_EXERCISE REQUIREMENTS_.
Return nothing but the lines from the one containing "Given: Click the page icon beside 订单管理" through the end of the records below, exactly as they stand and without pictures.

======== SUPPLIED MATERIAL

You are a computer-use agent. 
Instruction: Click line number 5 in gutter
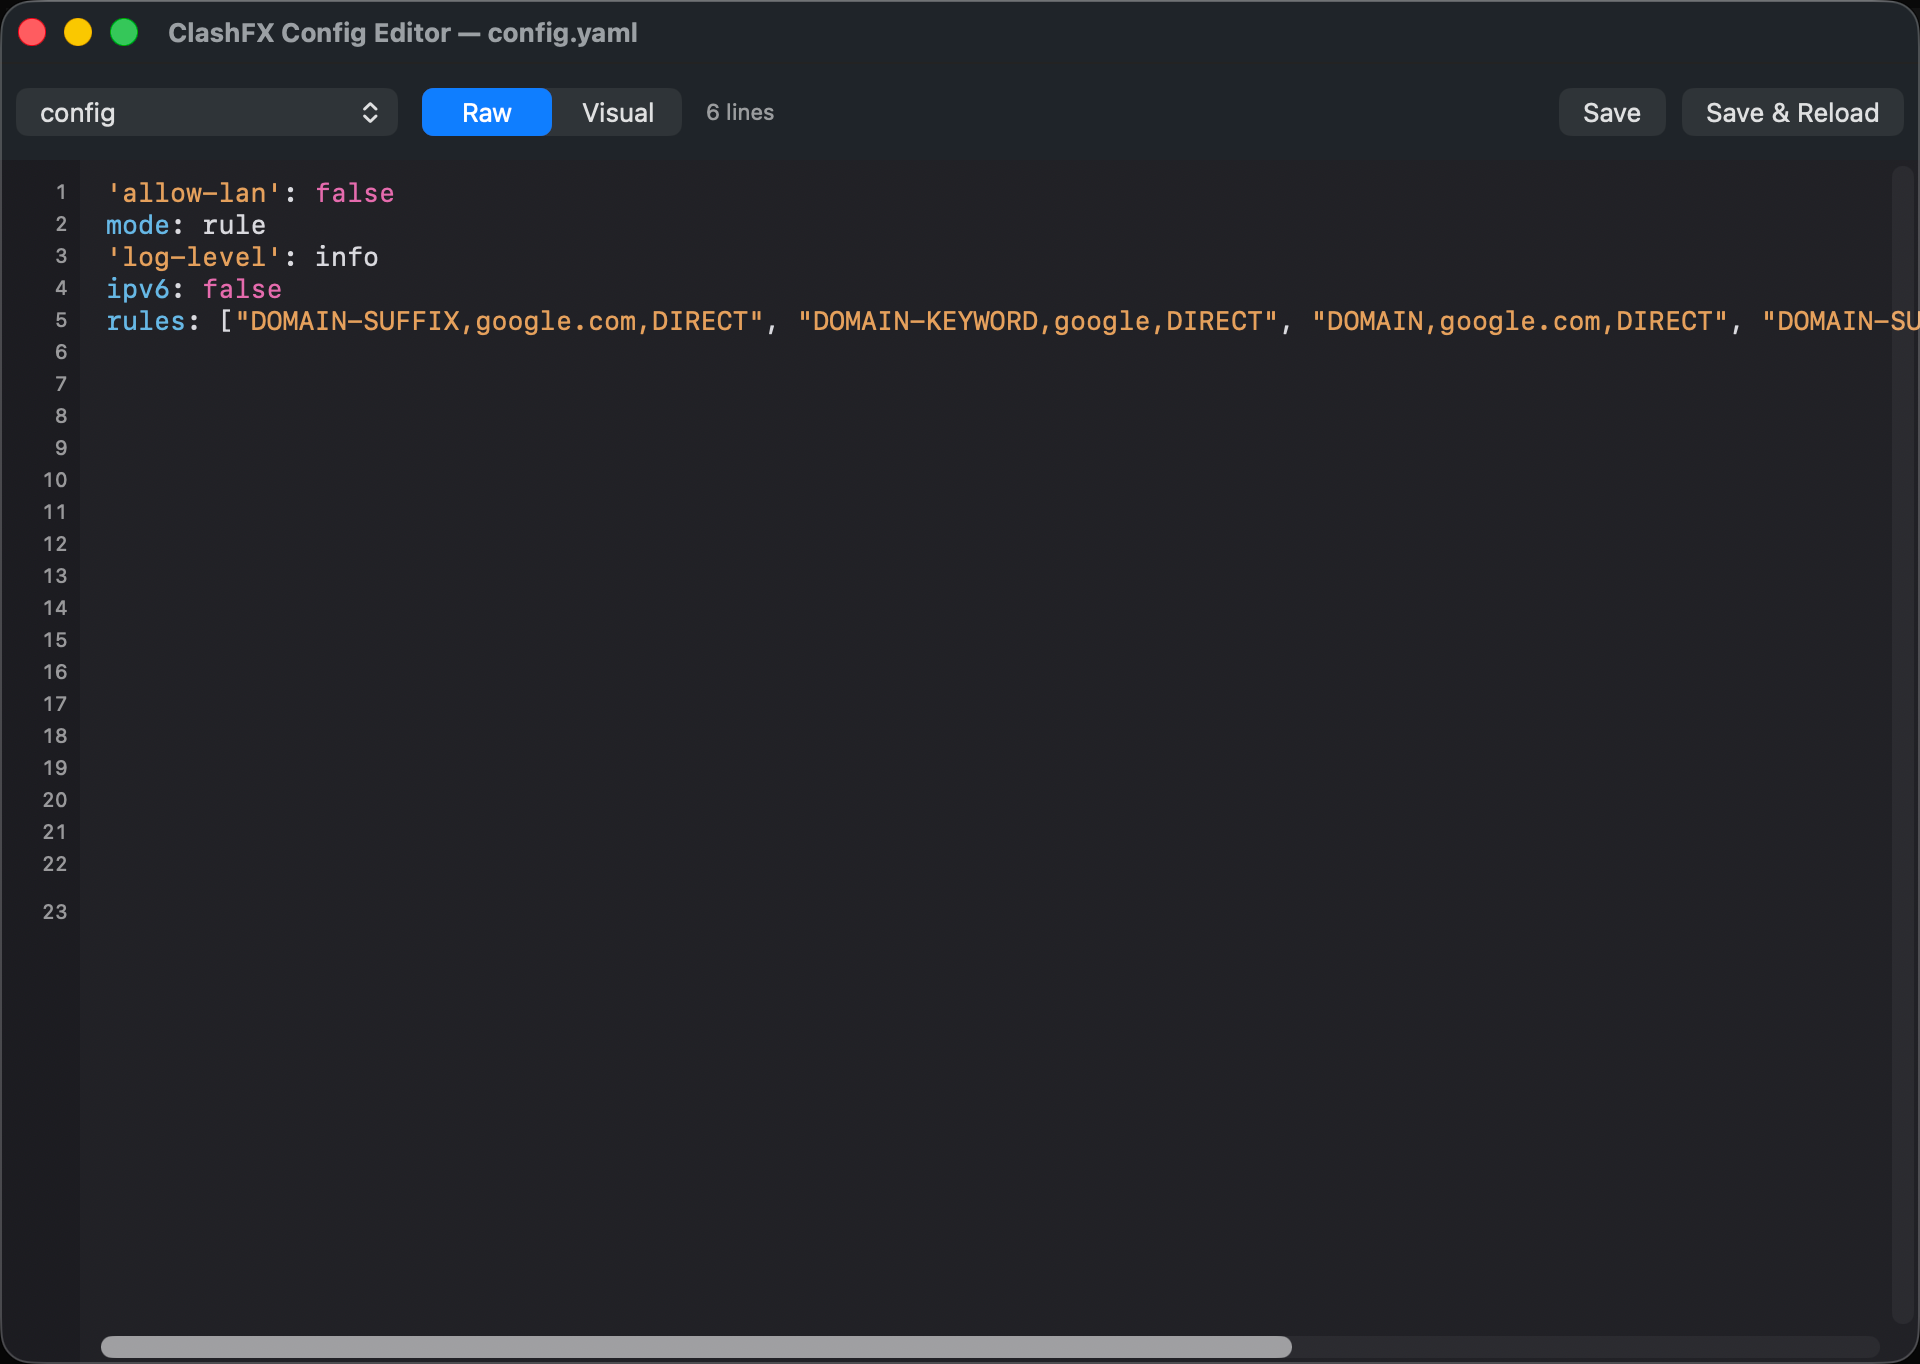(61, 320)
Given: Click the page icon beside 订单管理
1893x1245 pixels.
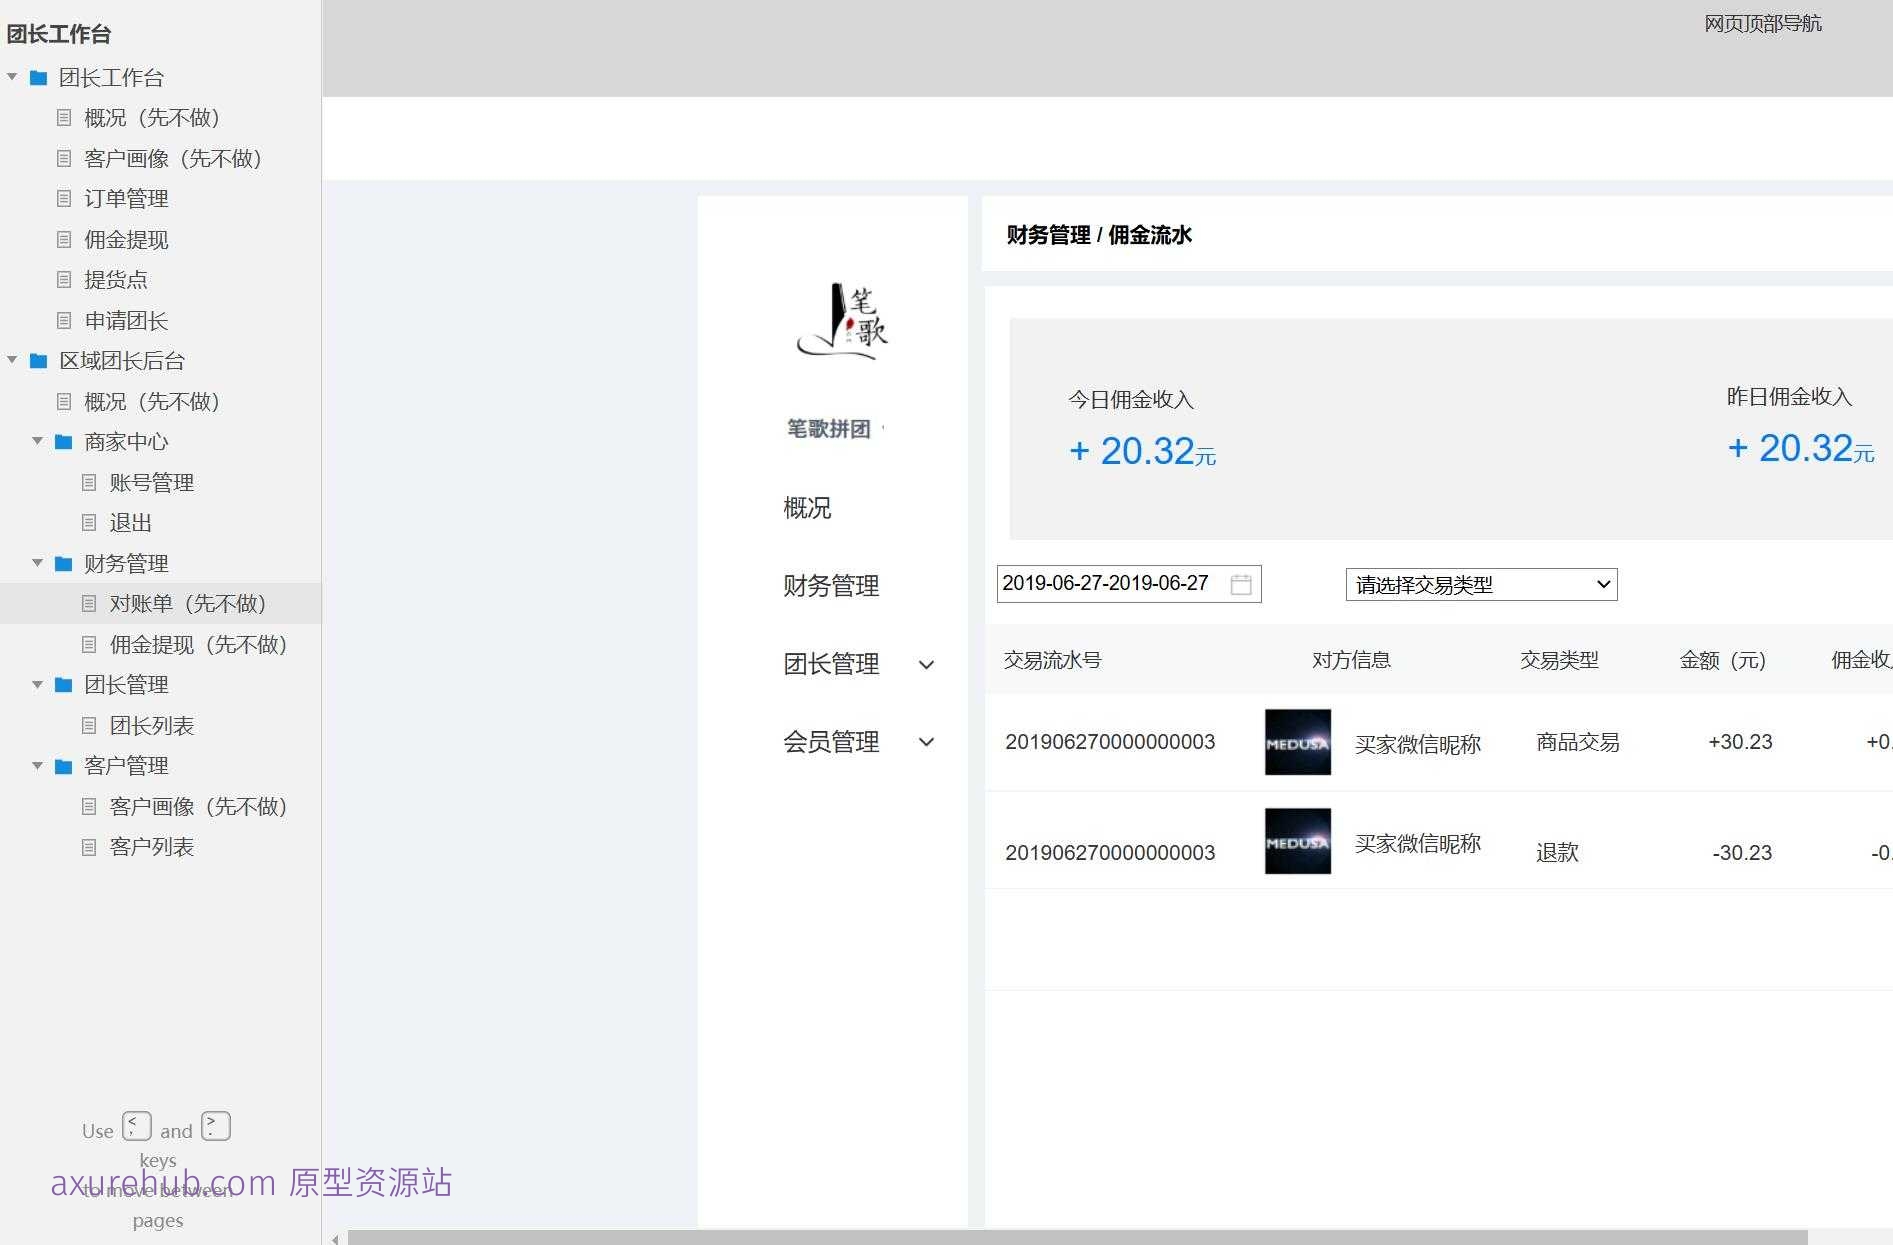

================

_ANSWER AREA_.
Given: Click the page icon beside 订单管理
1893x1245 pixels.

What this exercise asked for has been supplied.